SUPPLIED ENTRIES: Begin

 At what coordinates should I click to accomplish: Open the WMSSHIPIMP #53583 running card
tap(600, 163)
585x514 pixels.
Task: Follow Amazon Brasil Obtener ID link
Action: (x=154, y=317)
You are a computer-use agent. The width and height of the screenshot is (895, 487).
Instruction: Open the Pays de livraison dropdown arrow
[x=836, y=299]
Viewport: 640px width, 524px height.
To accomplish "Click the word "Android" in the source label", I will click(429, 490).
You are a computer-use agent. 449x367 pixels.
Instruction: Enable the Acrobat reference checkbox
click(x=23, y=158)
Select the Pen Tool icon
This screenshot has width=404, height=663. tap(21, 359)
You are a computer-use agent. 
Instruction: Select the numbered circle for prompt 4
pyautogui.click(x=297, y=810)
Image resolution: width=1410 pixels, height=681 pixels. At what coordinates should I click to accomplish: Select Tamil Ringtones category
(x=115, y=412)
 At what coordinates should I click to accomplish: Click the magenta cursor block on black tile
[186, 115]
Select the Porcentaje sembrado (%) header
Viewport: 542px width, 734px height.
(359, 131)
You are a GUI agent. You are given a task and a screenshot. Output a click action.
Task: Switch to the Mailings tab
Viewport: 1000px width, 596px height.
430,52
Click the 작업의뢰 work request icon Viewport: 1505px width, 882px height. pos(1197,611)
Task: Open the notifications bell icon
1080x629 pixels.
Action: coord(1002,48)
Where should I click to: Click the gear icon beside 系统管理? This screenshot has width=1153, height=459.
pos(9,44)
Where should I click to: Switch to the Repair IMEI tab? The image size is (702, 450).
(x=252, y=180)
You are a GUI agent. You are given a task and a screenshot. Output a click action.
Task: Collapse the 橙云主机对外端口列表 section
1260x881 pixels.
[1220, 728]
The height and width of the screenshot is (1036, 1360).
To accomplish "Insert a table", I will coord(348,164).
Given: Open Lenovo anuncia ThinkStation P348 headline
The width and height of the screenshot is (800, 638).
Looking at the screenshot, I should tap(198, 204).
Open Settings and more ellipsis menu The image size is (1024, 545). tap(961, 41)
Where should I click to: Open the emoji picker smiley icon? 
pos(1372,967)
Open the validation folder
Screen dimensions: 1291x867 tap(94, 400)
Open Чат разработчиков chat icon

SUPPLIED ENTRIES: End

## AIM OF THE EXERCISE
All records above need to be set down again exactly as written.

## TASK SOLUTION
 At what coordinates should I click to accomplish: Open the WMSSHIPIMP #53583 running card
tap(600, 163)
585x514 pixels.
Task: Follow Amazon Brasil Obtener ID link
Action: (x=154, y=317)
You are a computer-use agent. The width and height of the screenshot is (895, 487).
Instruction: Open the Pays de livraison dropdown arrow
[x=836, y=299]
Viewport: 640px width, 524px height.
To accomplish "Click the word "Android" in the source label", I will click(429, 490).
You are a computer-use agent. 449x367 pixels.
Instruction: Enable the Acrobat reference checkbox
click(x=23, y=158)
Select the Pen Tool icon
This screenshot has width=404, height=663. tap(21, 359)
You are a computer-use agent. 
Instruction: Select the numbered circle for prompt 4
pyautogui.click(x=297, y=810)
Image resolution: width=1410 pixels, height=681 pixels. At what coordinates should I click to accomplish: Select Tamil Ringtones category
(x=115, y=412)
 At what coordinates should I click to accomplish: Click the magenta cursor block on black tile
[186, 115]
Select the Porcentaje sembrado (%) header
Viewport: 542px width, 734px height.
(359, 131)
You are a GUI agent. You are given a task and a screenshot. Output a click action.
Task: Switch to the Mailings tab
Viewport: 1000px width, 596px height.
430,52
Click the 작업의뢰 work request icon Viewport: 1505px width, 882px height. pos(1197,611)
Task: Open the notifications bell icon
1080x629 pixels.
Action: coord(1002,48)
Where should I click to: Click the gear icon beside 系统管理? This screenshot has width=1153, height=459.
pos(9,44)
Where should I click to: Switch to the Repair IMEI tab? The image size is (702, 450).
(x=252, y=180)
You are a GUI agent. You are given a task and a screenshot. Output a click action.
Task: Collapse the 橙云主机对外端口列表 section
1260x881 pixels.
[1220, 728]
The height and width of the screenshot is (1036, 1360).
To accomplish "Insert a table", I will coord(348,164).
Given: Open Lenovo anuncia ThinkStation P348 headline
The width and height of the screenshot is (800, 638).
Looking at the screenshot, I should tap(198, 204).
Open Settings and more ellipsis menu The image size is (1024, 545). tap(961, 41)
Where should I click to: Open the emoji picker smiley icon? 
pos(1372,967)
Open the validation folder
Screen dimensions: 1291x867 tap(94, 400)
Open Чат разработчиков chat icon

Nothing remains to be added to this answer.